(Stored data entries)
================================

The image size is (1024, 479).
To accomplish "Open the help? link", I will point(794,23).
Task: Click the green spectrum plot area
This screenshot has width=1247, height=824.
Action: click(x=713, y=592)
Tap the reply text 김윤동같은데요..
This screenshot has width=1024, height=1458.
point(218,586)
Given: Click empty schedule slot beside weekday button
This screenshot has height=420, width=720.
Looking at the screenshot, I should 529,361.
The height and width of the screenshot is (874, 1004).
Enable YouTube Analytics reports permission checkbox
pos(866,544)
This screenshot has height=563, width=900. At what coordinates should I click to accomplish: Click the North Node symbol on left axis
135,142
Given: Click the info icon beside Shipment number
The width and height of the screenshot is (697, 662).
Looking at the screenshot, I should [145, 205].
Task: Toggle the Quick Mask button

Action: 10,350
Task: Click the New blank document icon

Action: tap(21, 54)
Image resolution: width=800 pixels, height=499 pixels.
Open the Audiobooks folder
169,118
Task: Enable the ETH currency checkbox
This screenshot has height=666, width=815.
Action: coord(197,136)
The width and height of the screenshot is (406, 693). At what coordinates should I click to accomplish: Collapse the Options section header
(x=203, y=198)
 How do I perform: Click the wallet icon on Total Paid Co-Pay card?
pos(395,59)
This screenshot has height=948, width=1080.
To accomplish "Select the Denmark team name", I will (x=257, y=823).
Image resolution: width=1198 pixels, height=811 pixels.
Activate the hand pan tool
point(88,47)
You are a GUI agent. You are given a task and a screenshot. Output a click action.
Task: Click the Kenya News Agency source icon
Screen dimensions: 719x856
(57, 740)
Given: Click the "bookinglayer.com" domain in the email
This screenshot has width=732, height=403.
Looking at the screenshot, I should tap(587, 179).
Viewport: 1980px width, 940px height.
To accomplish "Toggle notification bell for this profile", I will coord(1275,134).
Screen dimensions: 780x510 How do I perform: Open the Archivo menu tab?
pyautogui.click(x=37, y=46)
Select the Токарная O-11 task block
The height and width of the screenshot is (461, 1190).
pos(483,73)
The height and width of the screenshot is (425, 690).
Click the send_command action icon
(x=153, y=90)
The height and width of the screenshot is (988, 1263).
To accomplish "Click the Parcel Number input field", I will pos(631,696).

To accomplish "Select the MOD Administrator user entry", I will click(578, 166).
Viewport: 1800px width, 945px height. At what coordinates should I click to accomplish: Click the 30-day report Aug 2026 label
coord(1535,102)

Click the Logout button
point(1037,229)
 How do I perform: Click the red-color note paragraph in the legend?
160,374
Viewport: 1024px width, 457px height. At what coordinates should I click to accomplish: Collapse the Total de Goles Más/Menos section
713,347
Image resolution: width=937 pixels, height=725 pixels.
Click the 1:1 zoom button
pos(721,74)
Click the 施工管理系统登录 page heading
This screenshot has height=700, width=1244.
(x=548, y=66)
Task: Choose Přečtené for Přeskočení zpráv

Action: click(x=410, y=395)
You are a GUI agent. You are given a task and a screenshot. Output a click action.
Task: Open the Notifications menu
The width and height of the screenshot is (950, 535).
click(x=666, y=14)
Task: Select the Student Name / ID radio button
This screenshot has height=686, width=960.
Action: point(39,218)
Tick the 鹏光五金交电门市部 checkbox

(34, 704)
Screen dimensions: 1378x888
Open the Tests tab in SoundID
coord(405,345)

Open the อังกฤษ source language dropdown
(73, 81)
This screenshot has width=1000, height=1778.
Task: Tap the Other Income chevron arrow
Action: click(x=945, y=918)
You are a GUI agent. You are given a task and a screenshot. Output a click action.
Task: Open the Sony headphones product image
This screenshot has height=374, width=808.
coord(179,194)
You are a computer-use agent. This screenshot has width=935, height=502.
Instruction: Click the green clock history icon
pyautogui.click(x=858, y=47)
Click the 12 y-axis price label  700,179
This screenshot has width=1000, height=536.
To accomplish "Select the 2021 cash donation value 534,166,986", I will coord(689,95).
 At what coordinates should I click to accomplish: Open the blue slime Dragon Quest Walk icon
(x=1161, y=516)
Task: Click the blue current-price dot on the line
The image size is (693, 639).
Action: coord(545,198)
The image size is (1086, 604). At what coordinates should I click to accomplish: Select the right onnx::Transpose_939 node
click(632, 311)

================================

**Task description**
The lines to return begin at the first line of the records and end at the line holding "Given: Click the info"; please return them exactly, including both, and nothing beyond.

**Result**
The image size is (1024, 479).
To accomplish "Open the help? link", I will point(794,23).
Task: Click the green spectrum plot area
This screenshot has width=1247, height=824.
Action: click(x=713, y=592)
Tap the reply text 김윤동같은데요..
This screenshot has width=1024, height=1458.
point(218,586)
Given: Click empty schedule slot beside weekday button
This screenshot has height=420, width=720.
Looking at the screenshot, I should 529,361.
The height and width of the screenshot is (874, 1004).
Enable YouTube Analytics reports permission checkbox
pos(866,544)
This screenshot has height=563, width=900. At what coordinates should I click to accomplish: Click the North Node symbol on left axis
135,142
Given: Click the info icon beside Shipment number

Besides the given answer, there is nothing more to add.